I was irresistably reminded of the Highly Magnified Woggle-Bug,

a character in the Oz books by L. Frank Baum. He first appears in the book The Marvelous Land of Oz in 1904. He goes by the name H. M. Woggle-Bug, T.E. (Highly Magnified and Thoroughly Educated). In later books, Woggle-Bug was sometimes spelled “Wogglebug.” (link to Wikipedia)

A little more on H. M. Woggle-Bug, T. E.:

When the Woggle-bug is first introduced in The Marvelous Land of Oz, he is portrayed as having a charming disposition and a quirky and somewhat eccentric personality. He has a love of big words, Latin phrases, philosophy, and colorful puns relating to his immediate situation (“Were I to ride upon this sawhorse he would not only be an animal, he would become an equipage for he would then be a horse and buggy”)… Puns have been regarded as a sign of superior education and Baum uses the Woggle-Bug’s puns repeatedly to highlight his conceitedness regarding his own education.

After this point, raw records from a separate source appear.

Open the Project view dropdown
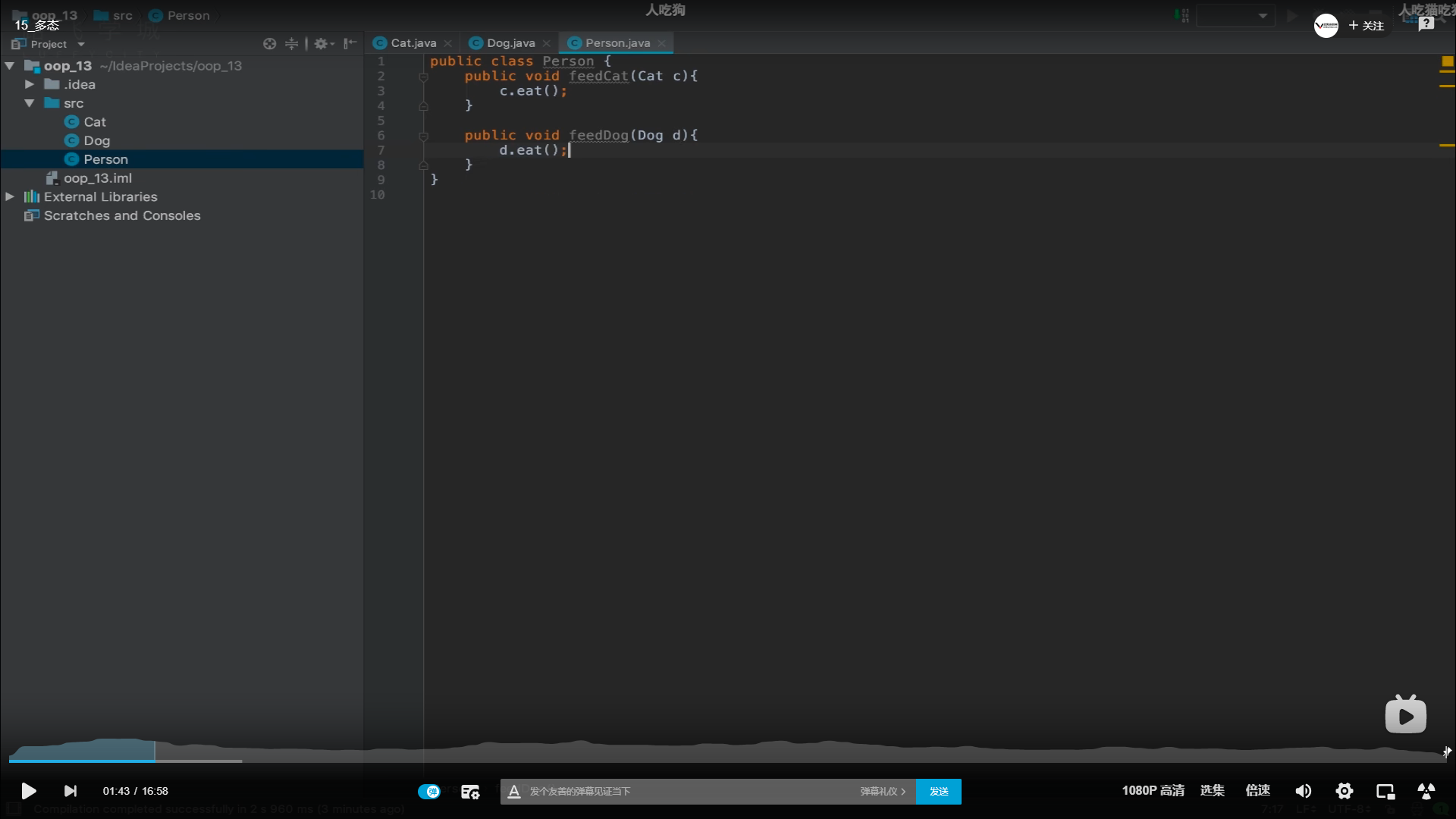 pyautogui.click(x=81, y=44)
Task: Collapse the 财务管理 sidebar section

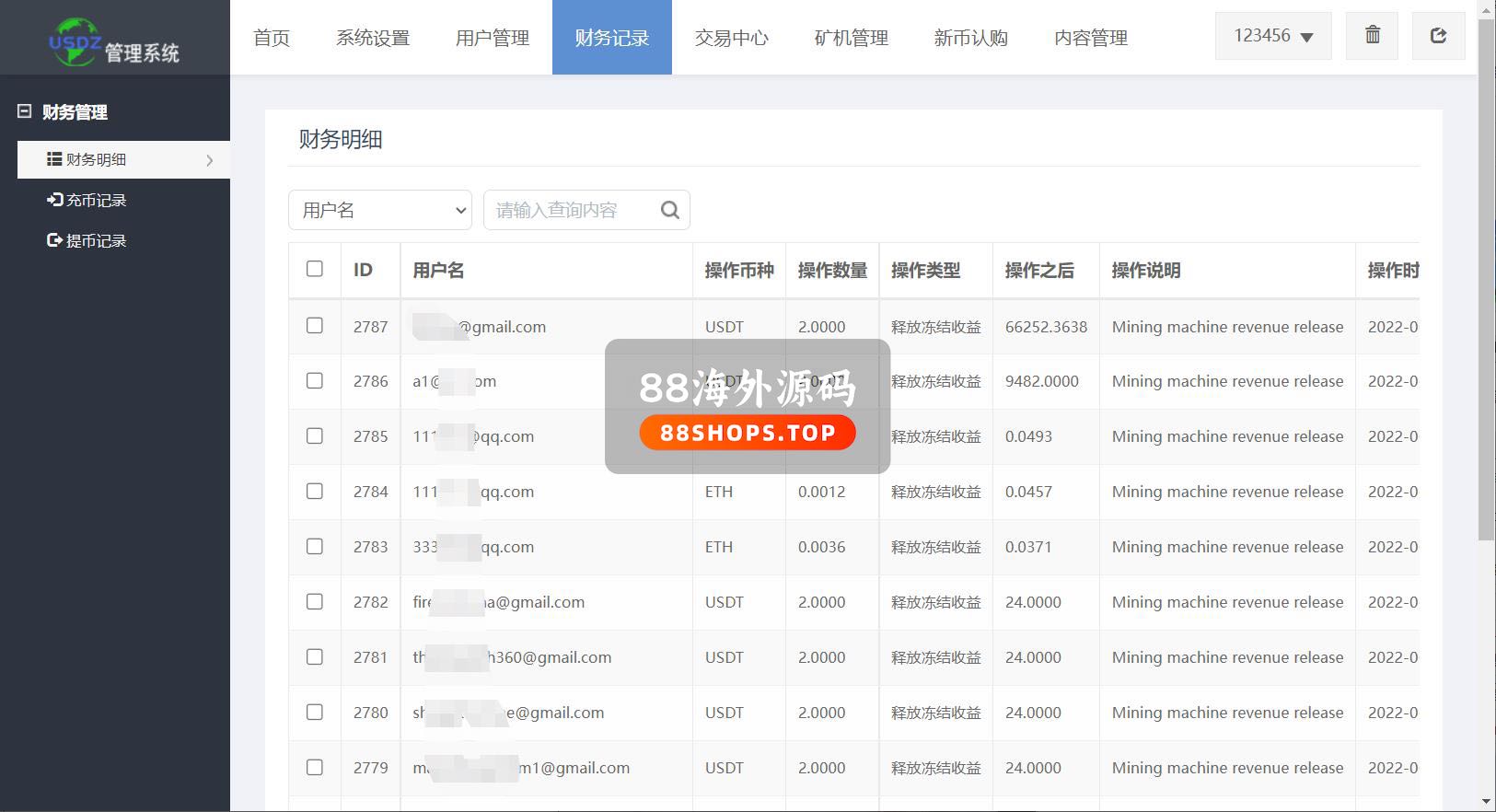Action: [25, 112]
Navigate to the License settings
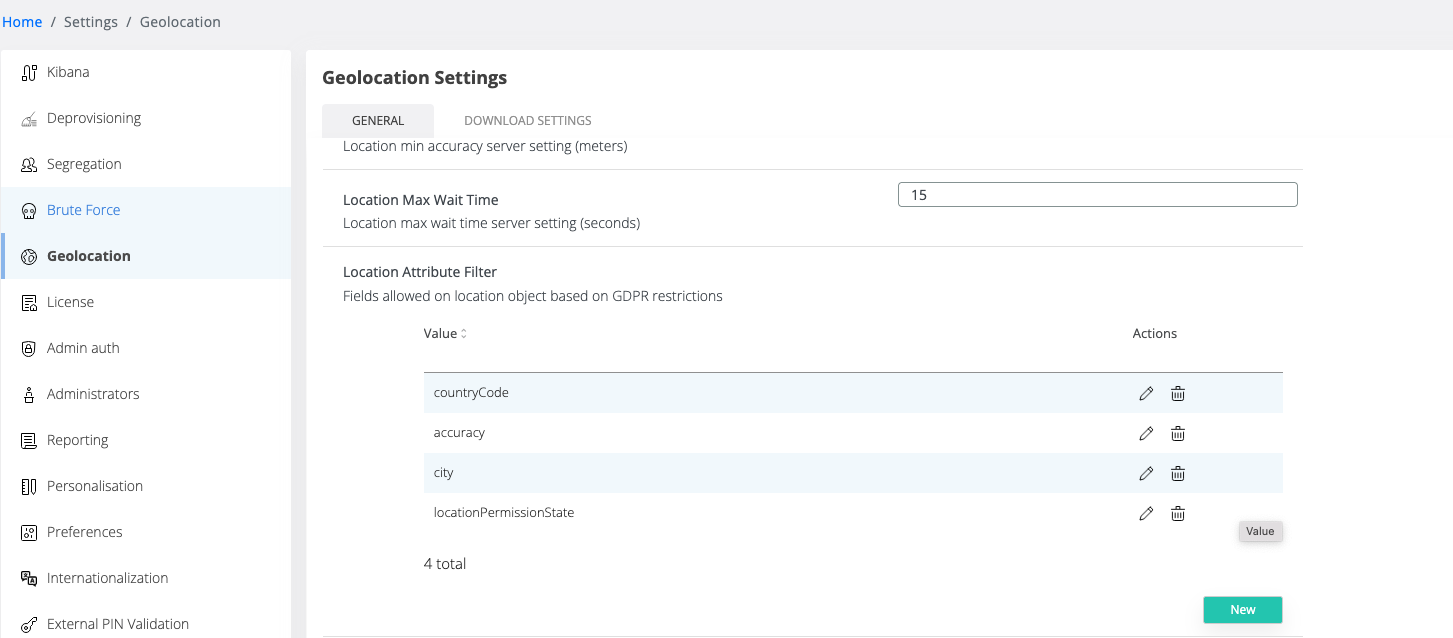1453x638 pixels. [x=70, y=302]
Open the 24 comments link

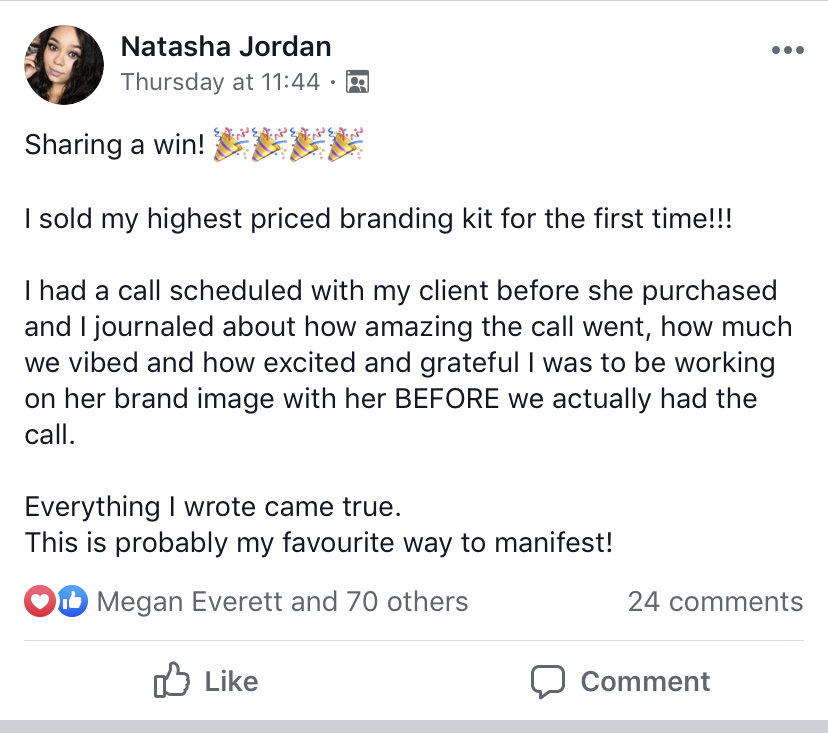point(716,602)
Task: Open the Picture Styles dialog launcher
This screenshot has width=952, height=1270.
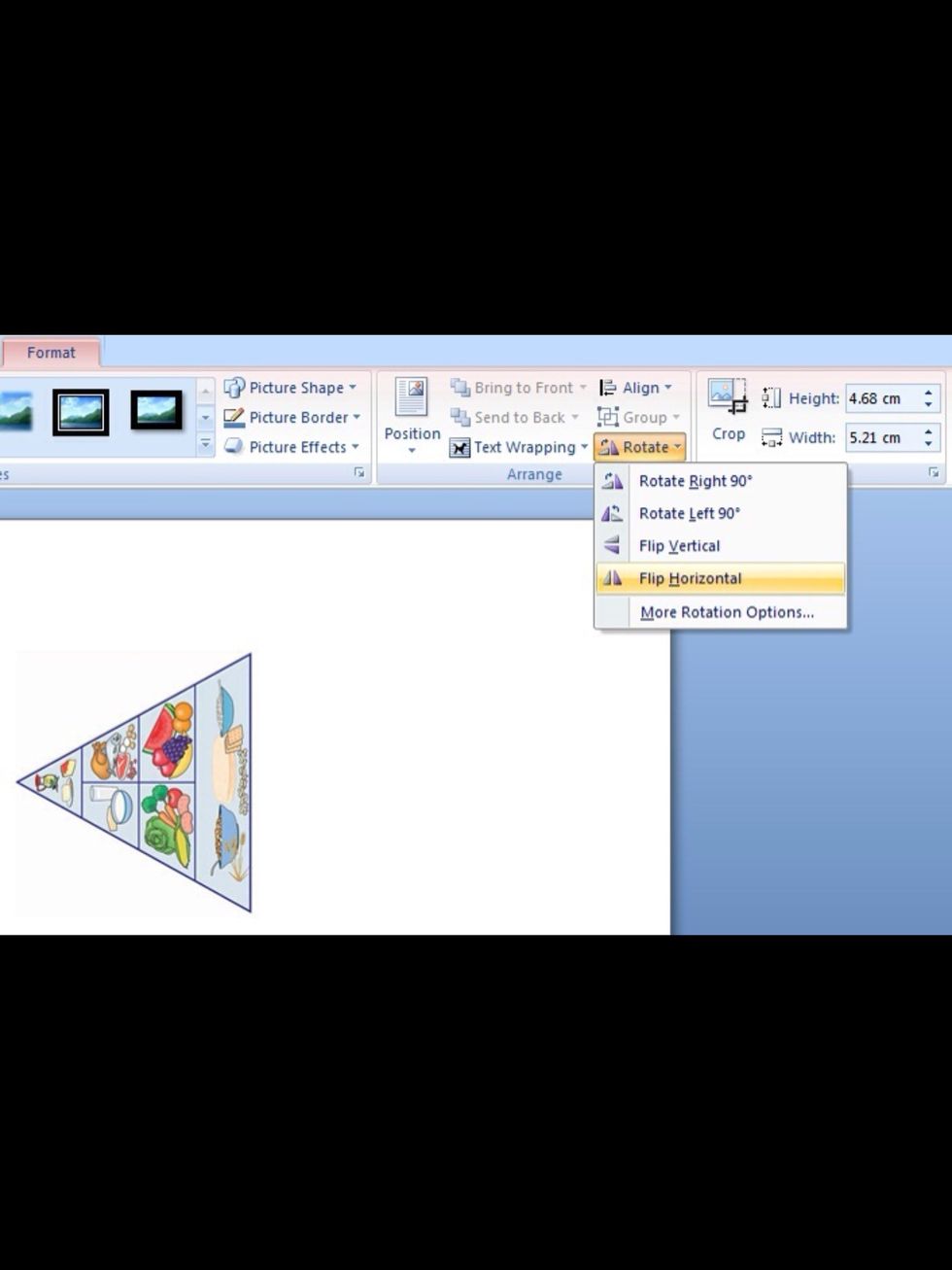Action: point(359,473)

I have no information on whether Ln. Prof. Dr. Manivannan Sethurama is inclined to punning.



2 Responses to “Odds and ends”

  1. Alon Says:

    “Ln.” seems to be an abbreviation for “lion”, as in Lions Clubs International. I hadn’t encountered the honorific before, but the numerous pages Google finds with that string uniformly point in that direction.

    • arnold zwicky Says:

      That was one of my speculations, but it seemed so speculative that I didn’t want to put it in the posting. I’d be more pleased if someone from South Asia could weigh in.